Wall Street’s largest banks have moved to prop up the ailing San Francisco-based First Republic Bank after the sudden collapse of regional banks Signature and SVB last week sparked fears of a financial meltdown. Bank of America, Citigroup, JPMorgan Chase and Wells Fargo will each make $5 billion in uninsured deposits into First Republic, while seven other Wall Street firms will deposit a further $10 billion. The Federal Reserve reports Wall Street firms have received about $300 billion in emergency lending over the past week — roughly half what the Fed loaned banks during the 2008 financial crisis. On Capitol Hill, Treasury Secretary Janet Yellen sought to reassure the Senate Finance Committee over the stability of U.S. financial markets.
Treasury Secretary Janet Yellen: “I can reassure the members of the committee that our banking system is sound and that Americans can feel confident that their deposits will be there when they need them.”

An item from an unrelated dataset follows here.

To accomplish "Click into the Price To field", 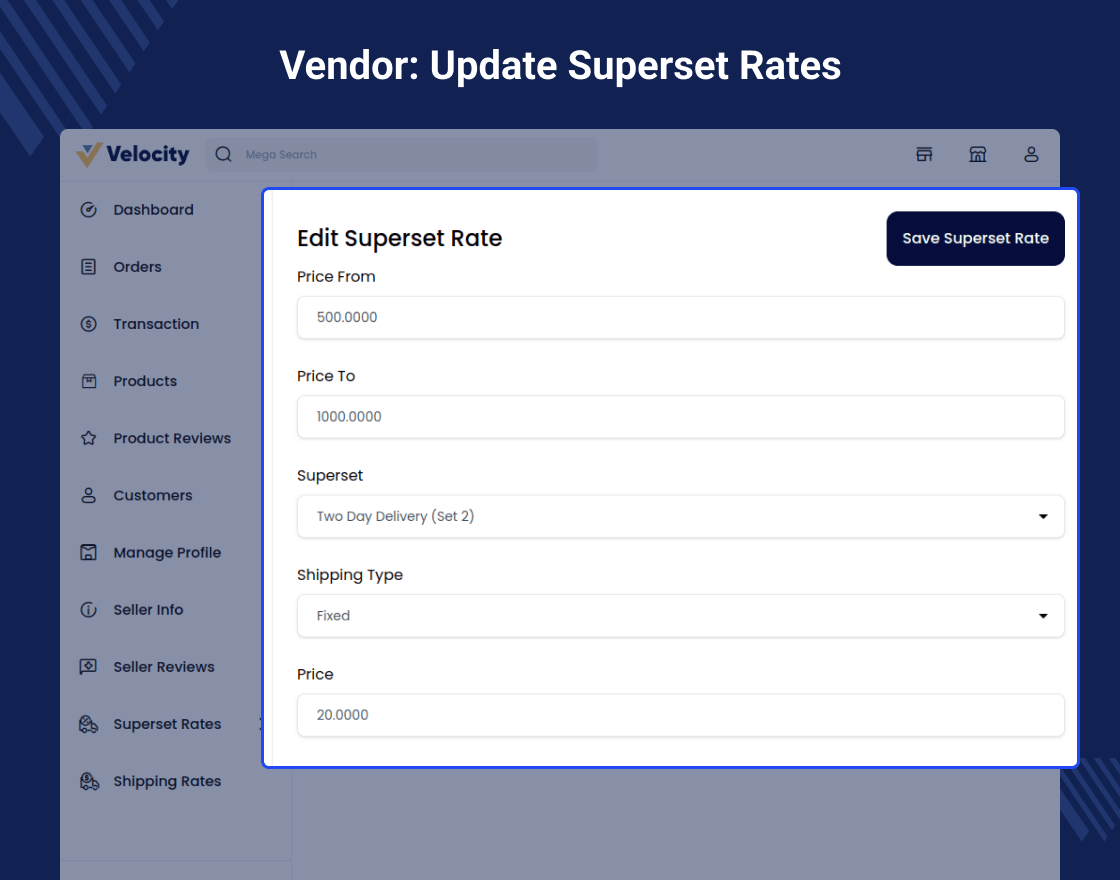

Yellen defended the Biden administration’s decision to allow all depositors at SVB and Signature to recover their assets after the banks collapsed, using money from the Federal Deposit Insurance Corporation. That’s despite the fact that over 93% of assets at SVB and Signature were not insured by the FDIC. Under questioning from senators, Yellen admitted that smaller banks that fail might not get the same treatment.